Walters, when visiting Adelaide, remarked on the strange compulsion people have to categorise books. She was amazed, when her early books were released, to discover they had been deemed cosy. No doubt she would be happier with the term psychological thriller. Certainly, her books exhibit a deep understanding of the disordered minds about which she writes. Various psychologists have applauded her insights into abnormal behaviour. A prison visitor for some years, no doubt Walters owes some of her inspiration to the prisoners whom she has encountered within jail walls.

DISORDERED MINDS touches yet again on the topic of paedophilia, although not to the extent of an earlier tale, ACID ROW. This narrative deals more with people attempting to convince others that they are what they are not, hiding their origins in an attempt to reinvent themselves.

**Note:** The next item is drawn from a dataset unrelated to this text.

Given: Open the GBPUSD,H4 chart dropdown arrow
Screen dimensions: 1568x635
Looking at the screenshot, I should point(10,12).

The book opens approximately 30 years in the past with a pivotal incident about which the entire plot revolves -- the rape of a 13-year-old girl by three 14-year-old boys, a rape witnessed by, and partially incited by, another 13-year-old girl and her ten-year-old brother.

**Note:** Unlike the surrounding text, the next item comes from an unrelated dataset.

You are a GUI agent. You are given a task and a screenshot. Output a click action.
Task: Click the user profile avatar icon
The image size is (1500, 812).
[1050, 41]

In the present day, author Dr Jonathon Hughes has an appointment to meet Councillor George (short for Georgina) Gardiner. Jon has written a book entitled Disordered Minds in which he postulates, amongst other things, that Howard Stamp, a man imprisoned at about the same time as the rape, for the murder of his grandmother, was innocent. George has taken an interest in the case, being convinced of Stamp's innocence by various circumstances including conversations she had with someone who knew both grandmother, Grace Jefferies, and grandson Howard.

Jon is to meet George at a pub, the Crown and Feathers. It is a bleak day, Hughes has just returned from America where he attended the funeral of one of his students, and has had to put up with more than usual intense questioning at a security-conscious Heathrow which is surrounded by tanks. Jon, who is not very well, is not best pleased at the collection of circumstances promoting his disquiet, not the least the publican referring to him as a wog and black. Jon and

George get off on the wrong foot and it seems there will be no help for either of them from the other -- a happenstance which, fortunately, changes before long.

In an attempt to prove Stamp's innocence -- something which would not help Stamp, since he committed suicide when imprisoned but would rehabilitate his reputation -- Hughes and Gardener encounter characters from the past. They find themselves investigating the rape of Cill Trevelyan and her subsequent disappearance, seeing an involvement with the murder of the unfortunate Grace Jefferies. They are intrigued by the woman who married all three of the rapists (at different times) and wonder if this elusive Cill is the same person who was raped.

Andrew Spicer, Hughes's literary agent, is a delightful invention for this novel. Although unpretentious and unassuming, yet very clever, he, too, has a secret to protect. He acts for both George and Jonathon and does some helpful detecting on his own.

Like all of Walters's novels, this work does not hesitate to touch on unpleasant subjects -- not that murder of itself can ever be described as pleasant -- but prostitution, drug addiction, blackmail, torture and paedophilia are scarcely likely to lighten one's mood. Consistent with her previous works, this book is a stand-alone and in it are some of her most appalling characters. There is action a-plenty and the investigation of the disordered minds of the title is completely involving. The author's sharp eye and mind is able to depict people so that possibilities to be either a goodie or a baddie are evident and only in the resolution of the mystery can one decide.

Is it really necessary that we have to wait an entire year before reading the next of Minette Walters' books? I imagine other readers are as impatient as I for the next title!